Only the lines from the one with "Click the empty" through the end of the material below belong in the reply; transcribe them exactly.
===== Exercise data
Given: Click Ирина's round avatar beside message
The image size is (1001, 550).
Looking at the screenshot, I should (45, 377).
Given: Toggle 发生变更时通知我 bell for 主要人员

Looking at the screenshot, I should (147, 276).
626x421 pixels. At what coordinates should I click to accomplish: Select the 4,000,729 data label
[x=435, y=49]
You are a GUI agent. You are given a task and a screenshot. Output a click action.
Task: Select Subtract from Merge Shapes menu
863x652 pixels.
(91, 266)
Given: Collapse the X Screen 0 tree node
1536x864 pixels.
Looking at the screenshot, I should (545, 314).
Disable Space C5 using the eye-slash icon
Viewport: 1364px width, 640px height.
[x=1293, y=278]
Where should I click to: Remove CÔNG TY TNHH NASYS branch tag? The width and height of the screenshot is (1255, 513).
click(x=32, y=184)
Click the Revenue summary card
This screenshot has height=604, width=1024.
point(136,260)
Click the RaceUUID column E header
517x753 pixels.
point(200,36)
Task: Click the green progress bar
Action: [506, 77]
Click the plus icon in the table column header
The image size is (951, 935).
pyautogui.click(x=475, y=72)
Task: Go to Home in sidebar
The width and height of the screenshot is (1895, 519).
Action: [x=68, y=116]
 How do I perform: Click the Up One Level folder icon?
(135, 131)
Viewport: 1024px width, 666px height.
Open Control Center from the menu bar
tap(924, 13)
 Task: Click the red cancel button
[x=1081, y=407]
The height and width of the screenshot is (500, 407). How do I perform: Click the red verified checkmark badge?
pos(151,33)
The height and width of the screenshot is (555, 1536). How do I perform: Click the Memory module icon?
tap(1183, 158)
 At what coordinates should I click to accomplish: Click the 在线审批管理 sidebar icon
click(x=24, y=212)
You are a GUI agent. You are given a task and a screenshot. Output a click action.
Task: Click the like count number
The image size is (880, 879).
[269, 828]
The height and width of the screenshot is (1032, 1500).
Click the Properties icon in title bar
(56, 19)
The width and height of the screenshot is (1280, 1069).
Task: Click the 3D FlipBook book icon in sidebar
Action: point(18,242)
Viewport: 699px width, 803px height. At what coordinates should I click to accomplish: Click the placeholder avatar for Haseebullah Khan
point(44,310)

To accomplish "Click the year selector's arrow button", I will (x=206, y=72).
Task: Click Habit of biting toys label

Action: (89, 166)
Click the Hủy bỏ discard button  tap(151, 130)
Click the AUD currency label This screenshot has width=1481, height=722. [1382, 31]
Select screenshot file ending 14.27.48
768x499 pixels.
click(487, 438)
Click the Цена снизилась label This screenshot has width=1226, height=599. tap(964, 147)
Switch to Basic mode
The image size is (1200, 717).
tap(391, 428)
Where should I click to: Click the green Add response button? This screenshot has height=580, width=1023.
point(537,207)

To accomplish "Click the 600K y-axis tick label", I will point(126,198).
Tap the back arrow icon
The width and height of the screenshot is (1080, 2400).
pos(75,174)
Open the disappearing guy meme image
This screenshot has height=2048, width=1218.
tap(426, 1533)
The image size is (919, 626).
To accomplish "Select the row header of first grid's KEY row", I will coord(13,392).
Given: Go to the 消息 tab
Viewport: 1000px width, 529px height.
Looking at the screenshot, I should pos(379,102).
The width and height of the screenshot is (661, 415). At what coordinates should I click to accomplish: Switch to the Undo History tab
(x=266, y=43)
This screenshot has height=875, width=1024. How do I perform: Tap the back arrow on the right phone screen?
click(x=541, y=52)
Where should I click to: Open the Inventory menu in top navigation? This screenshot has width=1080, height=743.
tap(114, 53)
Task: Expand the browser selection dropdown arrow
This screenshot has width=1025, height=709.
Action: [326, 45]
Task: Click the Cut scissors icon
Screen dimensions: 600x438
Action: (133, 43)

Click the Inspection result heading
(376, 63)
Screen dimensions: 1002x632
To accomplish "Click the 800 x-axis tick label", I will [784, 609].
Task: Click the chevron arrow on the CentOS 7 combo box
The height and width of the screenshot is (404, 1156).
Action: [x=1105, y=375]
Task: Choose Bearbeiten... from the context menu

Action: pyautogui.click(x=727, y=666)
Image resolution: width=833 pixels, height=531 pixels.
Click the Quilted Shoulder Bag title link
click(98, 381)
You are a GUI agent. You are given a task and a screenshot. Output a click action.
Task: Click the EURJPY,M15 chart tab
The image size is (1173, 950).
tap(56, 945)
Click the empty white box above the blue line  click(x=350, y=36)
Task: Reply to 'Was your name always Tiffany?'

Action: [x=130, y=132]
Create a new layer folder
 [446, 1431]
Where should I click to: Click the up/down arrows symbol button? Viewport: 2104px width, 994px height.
==========
### Answer for the task
Click the empty white box above the blue line  click(x=350, y=36)
Task: Reply to 'Was your name always Tiffany?'

Action: [x=130, y=132]
Create a new layer folder
 [446, 1431]
Where should I click to: Click the up/down arrows symbol button? Viewport: 2104px width, 994px height.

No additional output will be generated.